Le Burkina Faso vient de franchir un cap historique en matière de sécurité alimentaire. Réuni ce mercredi en Conseil des ministres, le gouvernement a adopté les résultats provisoires de la campagne agro-pastorale 2025-2026, qui consacrent un excédent céréalier inédit avec un taux de couverture des besoins estimé à 126,4 %.
Portée par les initiatives présidentielles et l’Offensive agropastorale 2023-2025, la production céréalière nationale enregistre une hausse de 17,63 %, pour un volume global de plus de 7,14 millions de tonnes, selon les chiffres présentés par le ministre d’État chargé de l’Agriculture, le Commandant Ismaël Sombié.
Cette performance repose notamment sur une augmentation de 9,2 % des superficies emblavées, rendue possible par la sécurisation de nouvelles zones de production et le retour progressif des populations déplacées vers les terres agricoles.
Les cultures vivrières affichent une dynamique encore plus marquée, avec une progression de 27,9 %, largement portée par le niébé, dont la production atteint 884 953 tonnes.
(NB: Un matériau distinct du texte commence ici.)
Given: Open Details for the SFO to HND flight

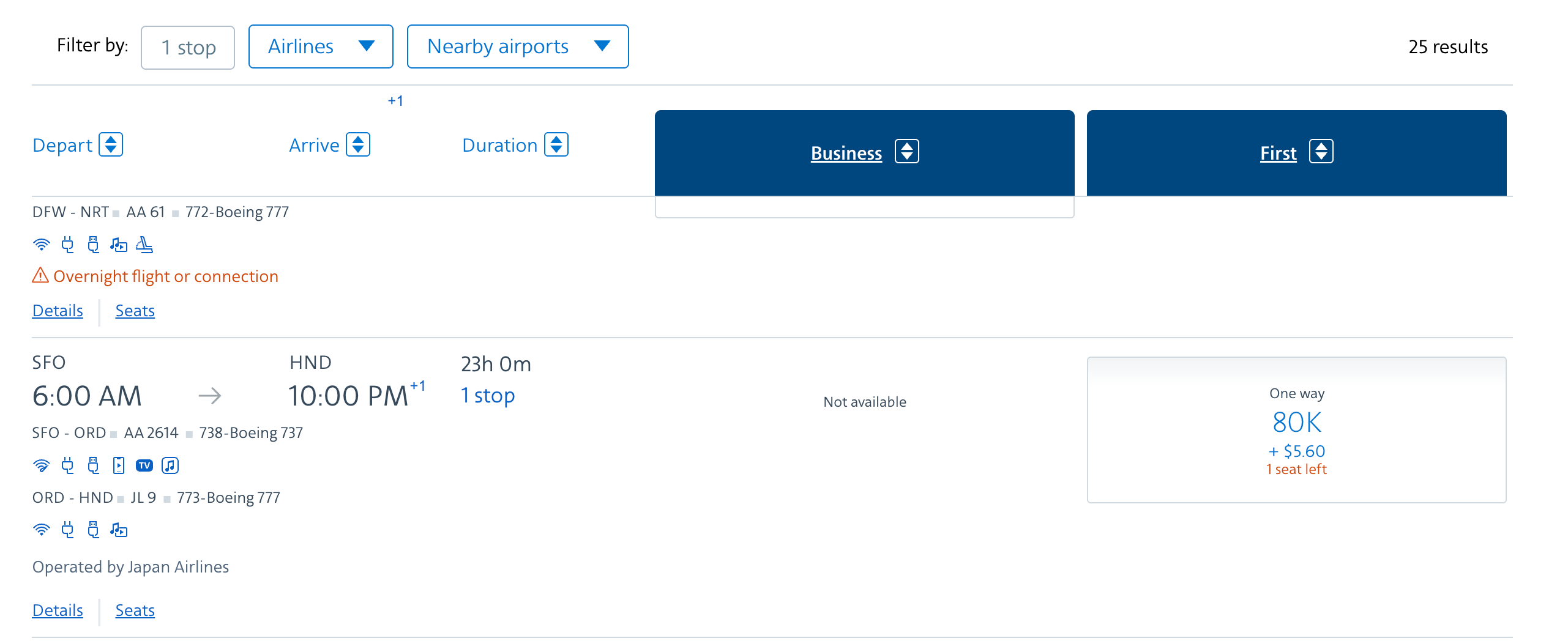Looking at the screenshot, I should pos(58,610).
Les cultures de rente, hors coton, progressent également de 3,03 %, contribuant à la consolidation des revenus des producteurs et à la vitalité de l’économie rurale.
« Le bilan céréalier nous permet d’atteindre un niveau de couverture jamais enregistré dans l’histoire du Burkina Faso », s’est réjoui le Commandant Ismaël Sombié, soulignant l’impact décisif des politiques publiques mises en œuvre.
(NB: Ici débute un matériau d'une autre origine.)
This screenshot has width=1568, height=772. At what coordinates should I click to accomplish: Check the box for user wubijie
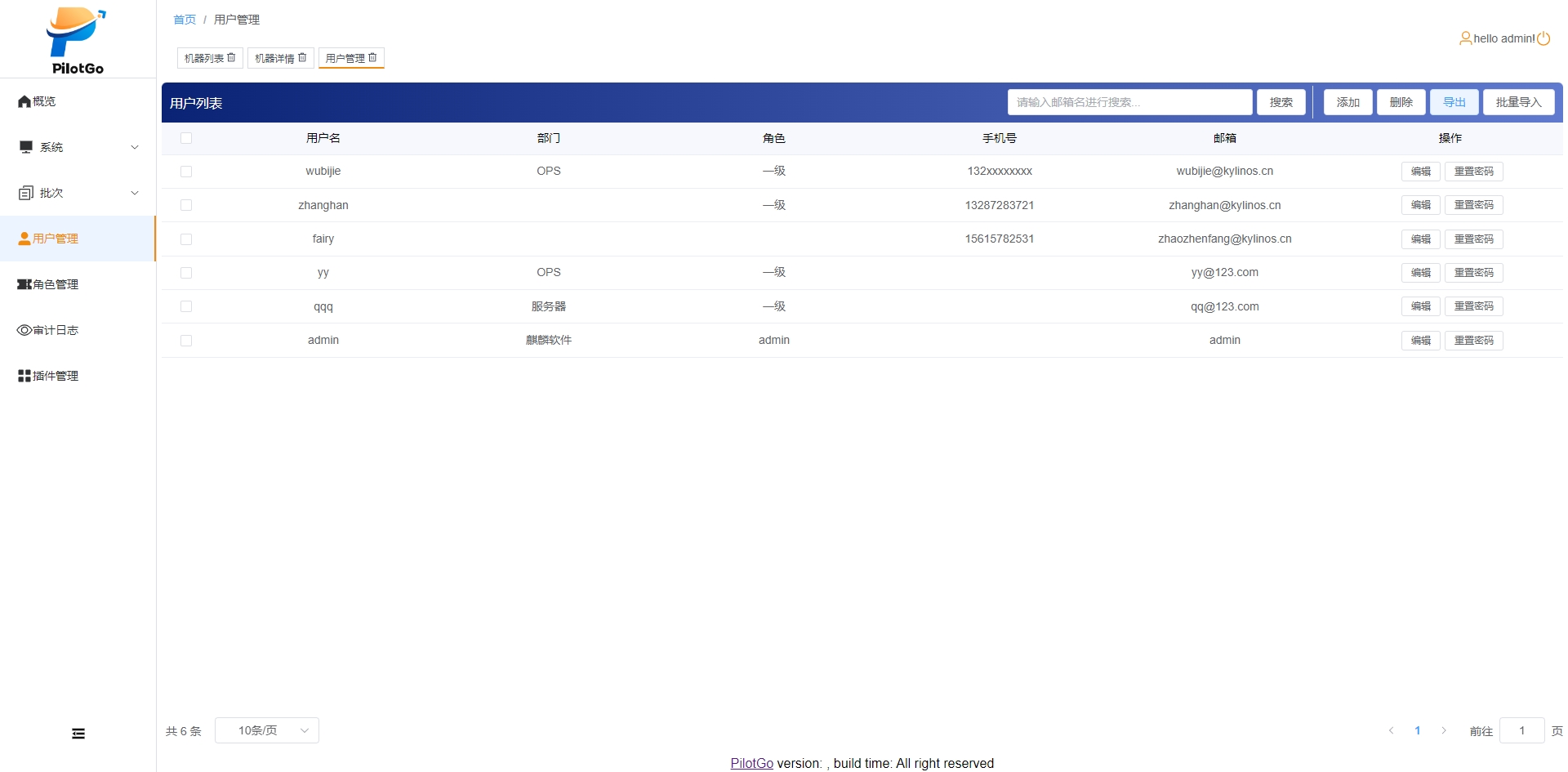[x=186, y=172]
Ce succès est aussi le fruit d’un engagement massif de l’État, qui a soutenu l’aménagement et la valorisation de 127 000 hectares au bénéfice des acteurs ruraux.
Au 30 novembre 2025, alors que le taux de récolte atteignait déjà 86,4 %, ces résultats confirment que le Burkina Faso dispose désormais d’une marge de sécurité alimentaire confortable, réduisant significativement sa dépendance aux importations de céréales et renforçant durablement sa souveraineté alimentaire.